Every drop of the Colorado River counts. So what about evaporation?

For more than a hundred years, California, Arizona, and Nevada never accounted for evaporation on the lower basin of the Colorado River as they divided its water between themselves and later with Mexico. Their logic held that as long as there was more water than people used, they could ignore small losses from natural processes. More importantly, it was politically fraught—for decades, the lower basin states have been unable to reach an agreement about how evaporation should be taken into account when sharing the river’s waters. Even as a 23-year-long megadrought sucked moisture out of the already arid region, evaporation stayed off the books with decision making.

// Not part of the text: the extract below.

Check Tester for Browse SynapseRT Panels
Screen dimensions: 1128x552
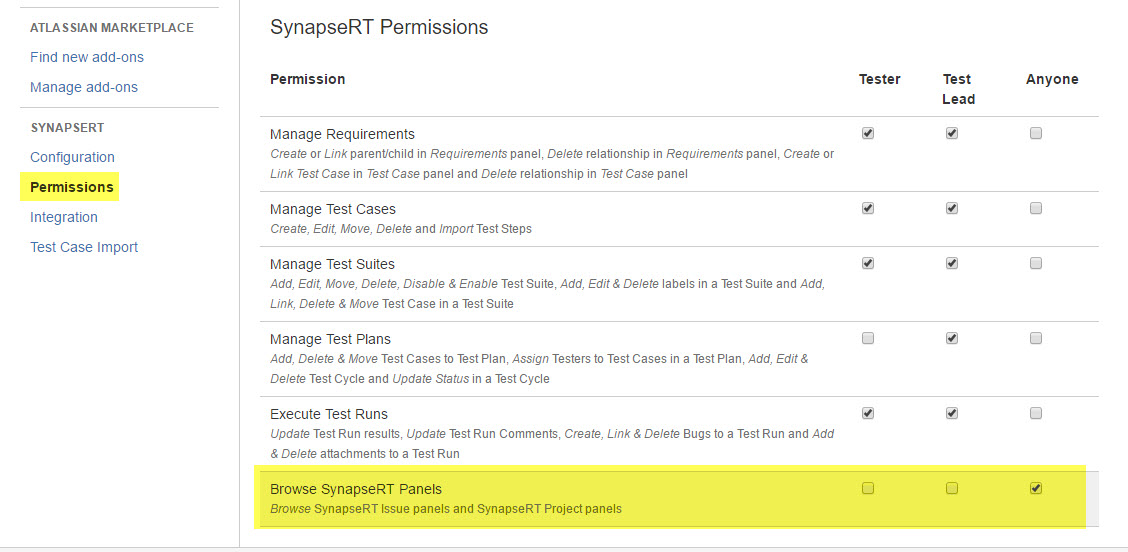868,488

But now, as water managers scramble to find a solution to a river that’s been overused, mostly for irrigation-heavy crops like livestock feed, they’re forced into a harsh reality: every drop counts, including those that disappear into the air. 

In August 2022, the Biden administration ordered California, Arizona, and Nevada to cut their annual allotments from the river by significant amounts. Last month, the White House released a plan outlining two options, which would reduce the states’ use of the river by as much as one quarter: evenly split reductions on the lower basin, which divides the river’s flow from the tip of Arizona down to northern Mexico, between the three states, or make reductions based on senior water rights, which means fewer cuts for California. On May 22, after much politicking, the states proposed an alternative deal that pledges to use 13 percent less water from the river overall. But it’s still unclear if and how the proposed plan accounts for evaporation. 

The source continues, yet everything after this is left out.